### Stored data
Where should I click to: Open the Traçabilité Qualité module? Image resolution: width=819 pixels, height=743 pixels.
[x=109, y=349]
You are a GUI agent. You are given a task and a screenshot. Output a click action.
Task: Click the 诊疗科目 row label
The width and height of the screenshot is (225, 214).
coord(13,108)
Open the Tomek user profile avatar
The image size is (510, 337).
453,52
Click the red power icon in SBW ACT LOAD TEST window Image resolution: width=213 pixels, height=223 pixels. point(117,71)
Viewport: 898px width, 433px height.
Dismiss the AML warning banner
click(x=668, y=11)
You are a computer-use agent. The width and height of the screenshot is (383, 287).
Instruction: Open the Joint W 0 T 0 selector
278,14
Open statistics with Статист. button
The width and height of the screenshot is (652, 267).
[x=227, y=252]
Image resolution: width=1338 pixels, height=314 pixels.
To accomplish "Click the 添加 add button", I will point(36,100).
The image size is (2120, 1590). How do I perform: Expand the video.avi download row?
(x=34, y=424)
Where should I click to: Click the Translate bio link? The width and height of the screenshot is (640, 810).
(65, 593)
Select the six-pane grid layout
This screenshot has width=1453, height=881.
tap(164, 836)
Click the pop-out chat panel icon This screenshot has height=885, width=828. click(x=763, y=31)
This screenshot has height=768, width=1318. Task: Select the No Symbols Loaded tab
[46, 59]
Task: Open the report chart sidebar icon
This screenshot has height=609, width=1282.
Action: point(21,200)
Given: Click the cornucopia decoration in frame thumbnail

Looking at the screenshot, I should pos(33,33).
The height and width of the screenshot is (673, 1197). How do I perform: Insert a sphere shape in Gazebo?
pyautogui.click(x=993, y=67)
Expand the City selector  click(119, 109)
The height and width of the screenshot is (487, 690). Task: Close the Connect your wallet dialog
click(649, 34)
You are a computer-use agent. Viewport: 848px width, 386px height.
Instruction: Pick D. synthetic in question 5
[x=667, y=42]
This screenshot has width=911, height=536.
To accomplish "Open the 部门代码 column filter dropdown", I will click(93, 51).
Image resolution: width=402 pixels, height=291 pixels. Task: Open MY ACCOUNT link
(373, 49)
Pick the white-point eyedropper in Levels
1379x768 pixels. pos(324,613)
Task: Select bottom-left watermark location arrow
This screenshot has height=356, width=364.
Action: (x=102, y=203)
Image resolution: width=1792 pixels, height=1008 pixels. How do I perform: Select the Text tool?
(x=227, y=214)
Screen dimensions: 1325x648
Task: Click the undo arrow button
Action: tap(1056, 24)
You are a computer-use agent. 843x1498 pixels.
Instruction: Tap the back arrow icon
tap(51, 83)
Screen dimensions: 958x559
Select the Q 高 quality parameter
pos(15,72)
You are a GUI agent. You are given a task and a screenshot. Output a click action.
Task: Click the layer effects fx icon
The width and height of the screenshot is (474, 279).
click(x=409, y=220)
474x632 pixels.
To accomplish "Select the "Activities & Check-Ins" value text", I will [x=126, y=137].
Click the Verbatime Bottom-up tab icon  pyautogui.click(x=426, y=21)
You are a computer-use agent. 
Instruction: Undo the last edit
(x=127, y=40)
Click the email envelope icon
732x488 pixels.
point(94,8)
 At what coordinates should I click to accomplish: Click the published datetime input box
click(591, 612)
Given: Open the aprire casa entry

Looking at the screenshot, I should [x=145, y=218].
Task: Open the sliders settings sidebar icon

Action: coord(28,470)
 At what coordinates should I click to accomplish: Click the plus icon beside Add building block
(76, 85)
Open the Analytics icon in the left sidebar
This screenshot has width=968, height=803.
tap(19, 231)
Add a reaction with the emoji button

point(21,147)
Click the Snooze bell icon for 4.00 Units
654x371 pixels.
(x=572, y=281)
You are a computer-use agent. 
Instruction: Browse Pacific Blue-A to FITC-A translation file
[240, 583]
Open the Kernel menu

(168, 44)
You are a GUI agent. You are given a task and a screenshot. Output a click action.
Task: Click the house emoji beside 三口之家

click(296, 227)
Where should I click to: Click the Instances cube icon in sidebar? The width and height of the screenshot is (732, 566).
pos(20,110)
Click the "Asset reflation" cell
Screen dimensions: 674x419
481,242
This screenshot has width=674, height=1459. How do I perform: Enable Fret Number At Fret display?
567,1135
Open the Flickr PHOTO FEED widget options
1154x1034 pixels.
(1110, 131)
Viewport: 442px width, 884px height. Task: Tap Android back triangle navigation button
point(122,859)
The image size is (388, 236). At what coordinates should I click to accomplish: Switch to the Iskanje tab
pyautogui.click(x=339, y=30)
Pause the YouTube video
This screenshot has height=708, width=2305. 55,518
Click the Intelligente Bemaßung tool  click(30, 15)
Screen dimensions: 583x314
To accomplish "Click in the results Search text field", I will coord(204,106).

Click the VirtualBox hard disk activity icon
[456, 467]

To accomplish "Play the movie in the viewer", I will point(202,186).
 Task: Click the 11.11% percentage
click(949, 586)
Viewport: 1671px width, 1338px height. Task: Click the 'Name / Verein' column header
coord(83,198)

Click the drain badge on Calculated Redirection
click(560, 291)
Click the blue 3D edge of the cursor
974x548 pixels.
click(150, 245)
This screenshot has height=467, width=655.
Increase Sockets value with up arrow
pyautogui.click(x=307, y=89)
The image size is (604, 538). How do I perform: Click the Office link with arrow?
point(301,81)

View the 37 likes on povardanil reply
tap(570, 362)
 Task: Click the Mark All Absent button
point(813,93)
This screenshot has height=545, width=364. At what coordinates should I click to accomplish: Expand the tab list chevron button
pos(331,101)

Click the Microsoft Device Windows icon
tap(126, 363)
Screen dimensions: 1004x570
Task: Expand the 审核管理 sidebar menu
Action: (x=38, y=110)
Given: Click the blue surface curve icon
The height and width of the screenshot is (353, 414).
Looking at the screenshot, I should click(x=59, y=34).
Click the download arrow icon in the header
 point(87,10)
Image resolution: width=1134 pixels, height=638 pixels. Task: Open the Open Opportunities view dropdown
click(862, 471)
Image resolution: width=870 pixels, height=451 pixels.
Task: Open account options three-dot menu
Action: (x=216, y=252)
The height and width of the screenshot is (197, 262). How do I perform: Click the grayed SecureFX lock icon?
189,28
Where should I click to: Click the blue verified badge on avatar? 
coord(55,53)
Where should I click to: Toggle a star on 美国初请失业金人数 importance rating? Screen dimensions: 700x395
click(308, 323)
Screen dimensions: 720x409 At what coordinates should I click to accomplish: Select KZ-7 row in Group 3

### Stated task
Copy all of the material again, replacing "Where should I click to" with "Which spot should I click to" and leaving everything else unchanged.

### Task solution
Which spot should I click to: Open the Traçabilité Qualité module? Image resolution: width=819 pixels, height=743 pixels.
[x=109, y=349]
You are a GUI agent. You are given a task and a screenshot. Output a click action.
Task: Click the 诊疗科目 row label
The width and height of the screenshot is (225, 214).
coord(13,108)
Open the Tomek user profile avatar
The image size is (510, 337).
453,52
Click the red power icon in SBW ACT LOAD TEST window Image resolution: width=213 pixels, height=223 pixels. point(117,71)
Viewport: 898px width, 433px height.
Dismiss the AML warning banner
click(x=668, y=11)
You are a computer-use agent. The width and height of the screenshot is (383, 287).
Instruction: Open the Joint W 0 T 0 selector
278,14
Open statistics with Статист. button
The width and height of the screenshot is (652, 267).
[x=227, y=252]
Image resolution: width=1338 pixels, height=314 pixels.
To accomplish "Click the 添加 add button", I will point(36,100).
The image size is (2120, 1590). How do I perform: Expand the video.avi download row?
(x=34, y=424)
Which spot should I click to: Click the Translate bio link? The width and height of the screenshot is (640, 810).
(65, 593)
Select the six-pane grid layout
This screenshot has width=1453, height=881.
tap(164, 836)
Click the pop-out chat panel icon This screenshot has height=885, width=828. click(x=763, y=31)
This screenshot has height=768, width=1318. Task: Select the No Symbols Loaded tab
[46, 59]
Task: Open the report chart sidebar icon
This screenshot has height=609, width=1282.
Action: point(21,200)
Given: Click the cornucopia decoration in frame thumbnail

Looking at the screenshot, I should pos(33,33).
The height and width of the screenshot is (673, 1197). How do I perform: Insert a sphere shape in Gazebo?
pyautogui.click(x=993, y=67)
Expand the City selector  click(119, 109)
The height and width of the screenshot is (487, 690). Task: Close the Connect your wallet dialog
click(649, 34)
You are a computer-use agent. Viewport: 848px width, 386px height.
Instruction: Pick D. synthetic in question 5
[x=667, y=42]
This screenshot has width=911, height=536.
To accomplish "Open the 部门代码 column filter dropdown", I will click(93, 51).
Image resolution: width=402 pixels, height=291 pixels. Task: Open MY ACCOUNT link
(373, 49)
Pick the white-point eyedropper in Levels
1379x768 pixels. pos(324,613)
Task: Select bottom-left watermark location arrow
This screenshot has height=356, width=364.
Action: (x=102, y=203)
Image resolution: width=1792 pixels, height=1008 pixels. How do I perform: Select the Text tool?
(x=227, y=214)
Screen dimensions: 1325x648
Task: Click the undo arrow button
Action: tap(1056, 24)
You are a computer-use agent. 843x1498 pixels.
Instruction: Tap the back arrow icon
tap(51, 83)
Screen dimensions: 958x559
Select the Q 高 quality parameter
pos(15,72)
You are a GUI agent. You are given a task and a screenshot. Output a click action.
Task: Click the layer effects fx icon
The width and height of the screenshot is (474, 279).
click(x=409, y=220)
474x632 pixels.
To accomplish "Select the "Activities & Check-Ins" value text", I will [x=126, y=137].
Click the Verbatime Bottom-up tab icon  pyautogui.click(x=426, y=21)
You are a computer-use agent. 
Instruction: Undo the last edit
(x=127, y=40)
Click the email envelope icon
732x488 pixels.
point(94,8)
 At what coordinates should I click to accomplish: Click the published datetime input box
click(591, 612)
Given: Open the aprire casa entry

Looking at the screenshot, I should [x=145, y=218].
Task: Open the sliders settings sidebar icon

Action: coord(28,470)
 At what coordinates should I click to accomplish: Click the plus icon beside Add building block
(76, 85)
Open the Analytics icon in the left sidebar
This screenshot has width=968, height=803.
tap(19, 231)
Add a reaction with the emoji button

point(21,147)
Click the Snooze bell icon for 4.00 Units
654x371 pixels.
(x=572, y=281)
You are a computer-use agent. 
Instruction: Browse Pacific Blue-A to FITC-A translation file
[240, 583]
Open the Kernel menu

(168, 44)
You are a GUI agent. You are given a task and a screenshot. Output a click action.
Task: Click the house emoji beside 三口之家

click(296, 227)
Which spot should I click to: Click the Instances cube icon in sidebar? The width and height of the screenshot is (732, 566).
pos(20,110)
Click the "Asset reflation" cell
Screen dimensions: 674x419
481,242
This screenshot has width=674, height=1459. How do I perform: Enable Fret Number At Fret display?
567,1135
Open the Flickr PHOTO FEED widget options
1154x1034 pixels.
(1110, 131)
Viewport: 442px width, 884px height. Task: Tap Android back triangle navigation button
point(122,859)
The image size is (388, 236). At what coordinates should I click to accomplish: Switch to the Iskanje tab
pyautogui.click(x=339, y=30)
Pause the YouTube video
This screenshot has height=708, width=2305. 55,518
Click the Intelligente Bemaßung tool  click(30, 15)
Screen dimensions: 583x314
To accomplish "Click in the results Search text field", I will coord(204,106).

Click the VirtualBox hard disk activity icon
[456, 467]

To accomplish "Play the movie in the viewer", I will point(202,186).
 Task: Click the 11.11% percentage
click(949, 586)
Viewport: 1671px width, 1338px height. Task: Click the 'Name / Verein' column header
coord(83,198)

Click the drain badge on Calculated Redirection
click(560, 291)
Click the blue 3D edge of the cursor
974x548 pixels.
click(150, 245)
This screenshot has height=467, width=655.
Increase Sockets value with up arrow
pyautogui.click(x=307, y=89)
The image size is (604, 538). How do I perform: Click the Office link with arrow?
point(301,81)

View the 37 likes on povardanil reply
tap(570, 362)
 Task: Click the Mark All Absent button
point(813,93)
This screenshot has height=545, width=364. At what coordinates should I click to accomplish: Expand the tab list chevron button
pos(331,101)

Click the Microsoft Device Windows icon
tap(126, 363)
Screen dimensions: 1004x570
Task: Expand the 审核管理 sidebar menu
Action: (x=38, y=110)
Given: Click the blue surface curve icon
The height and width of the screenshot is (353, 414).
Looking at the screenshot, I should click(x=59, y=34).
Click the download arrow icon in the header
 point(87,10)
Image resolution: width=1134 pixels, height=638 pixels. Task: Open the Open Opportunities view dropdown
click(862, 471)
Image resolution: width=870 pixels, height=451 pixels.
Task: Open account options three-dot menu
Action: (x=216, y=252)
The height and width of the screenshot is (197, 262). How do I perform: Click the grayed SecureFX lock icon?
189,28
Which spot should I click to: Click the blue verified badge on avatar? 
coord(55,53)
Which spot should I click to: Toggle a star on 美国初请失业金人数 importance rating? Screen dimensions: 700x395
click(308, 323)
Screen dimensions: 720x409 At what coordinates should I click to accomplish: Select KZ-7 row in Group 3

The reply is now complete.